The COVID-19 pandemic changed the way people do business. For many businesses, government regulations currently require operators to record the name and contact information of every person who enters the establishment and to maintain these records for at least one month. The purpose of this is to assist with contact tracing should a COVID-19 outbreak occur at an establishment. For other businesses, collecting personal information is a by-product of increasingly doing business online.
Business owners must be aware of the implications when collecting this sort of private information and the laws that govern its collection. In particular, the federal Personal Information Protection and Electronic Documents Act SC 2000, c5 (PIPEDA), sets the ground rules for handling personal information in the course of commercial activities. This act applies whether businesses are collecting personal information in person or online.

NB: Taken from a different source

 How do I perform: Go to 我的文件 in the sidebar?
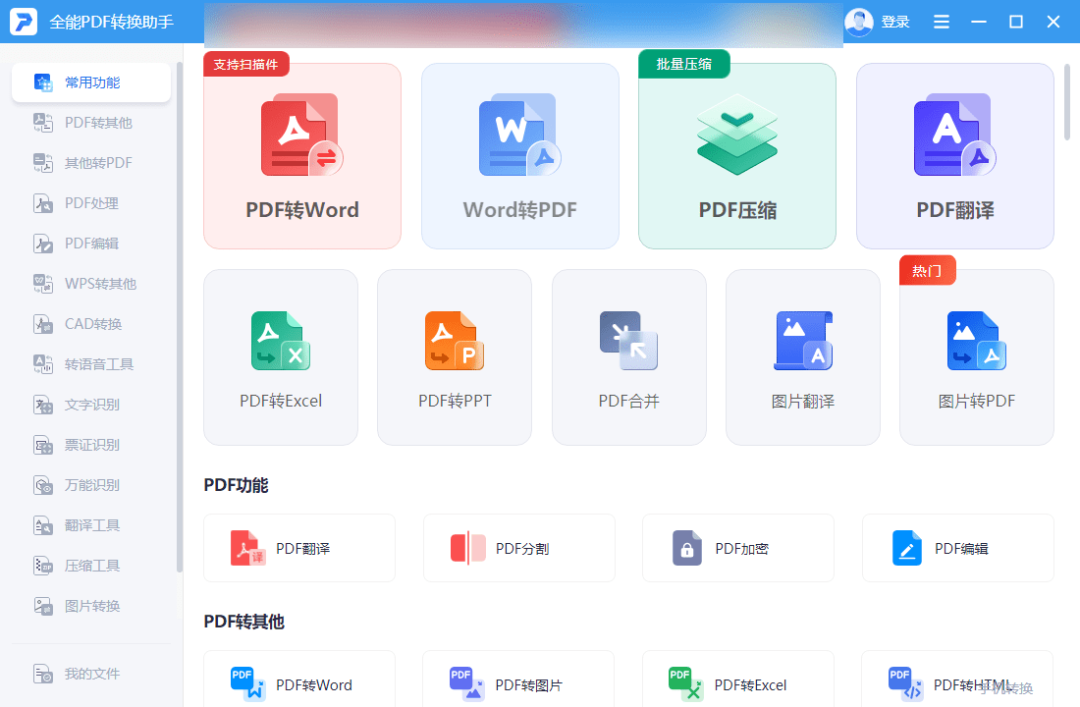pos(90,673)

The following are best practices that businesses should adopt in order to be compliant with PIPEDA and other applicable privacy laws:
- Understand and identify the purpose for collecting private information. Do not collect more information than is necessary.
- Adopt privacy policies and procedures that set out the reason for collecting information, the length of time the information will be stored and its destruction procedure. Do not collect any information contrary to these procedures.

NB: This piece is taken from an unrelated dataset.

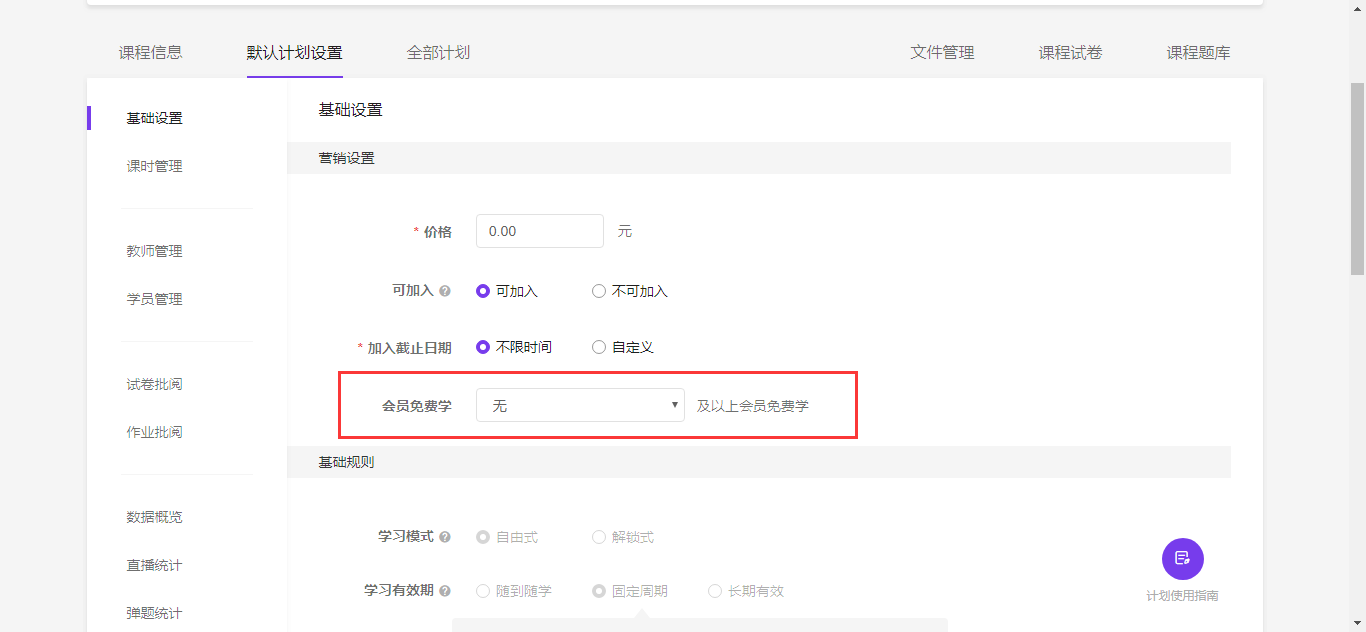
Task: Choose the 不限时间 radio option
Action: tap(483, 347)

- Appoint someone to be responsible for privacy issues.
- Make information about your privacy policies and procedures available to customers.
- Inform customers of the purpose for collecting this information and obtain consent.

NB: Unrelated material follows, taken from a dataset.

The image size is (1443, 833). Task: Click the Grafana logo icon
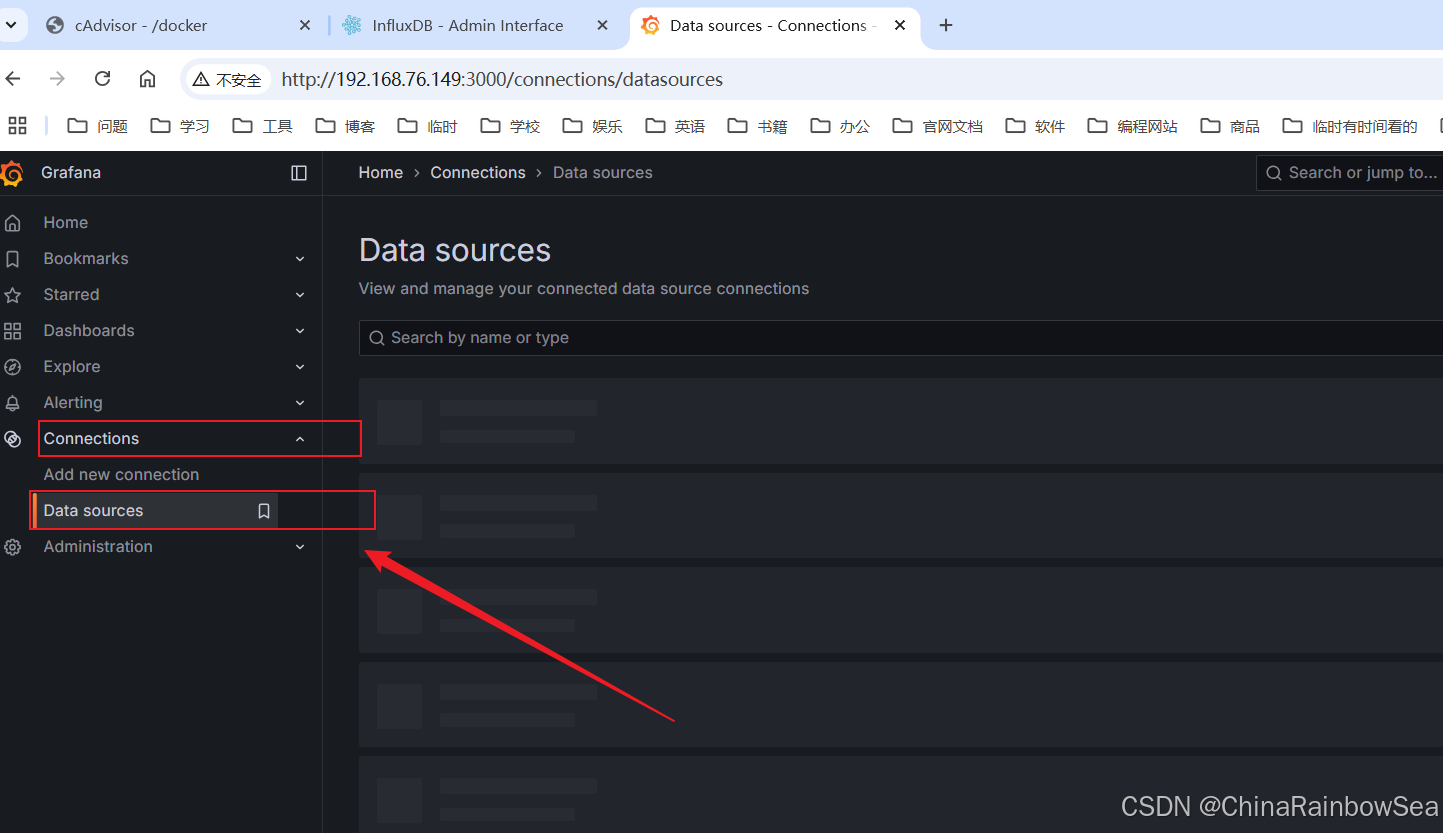(x=12, y=173)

- Keep the information only for as long as is necessary and then destroy it using proper procedures.
- Use proper safeguards when storing the information. Do not leave the information in plain sight and keep it safe.
- Develop a simple and easily accessible complaint procedure. If a customer contacts you about a privacy concern, the customer should be informed about avenues of recourse.
The content of this article is intended to provide a general guide to the subject matter. Specialist advice should be sought about your specific circumstances.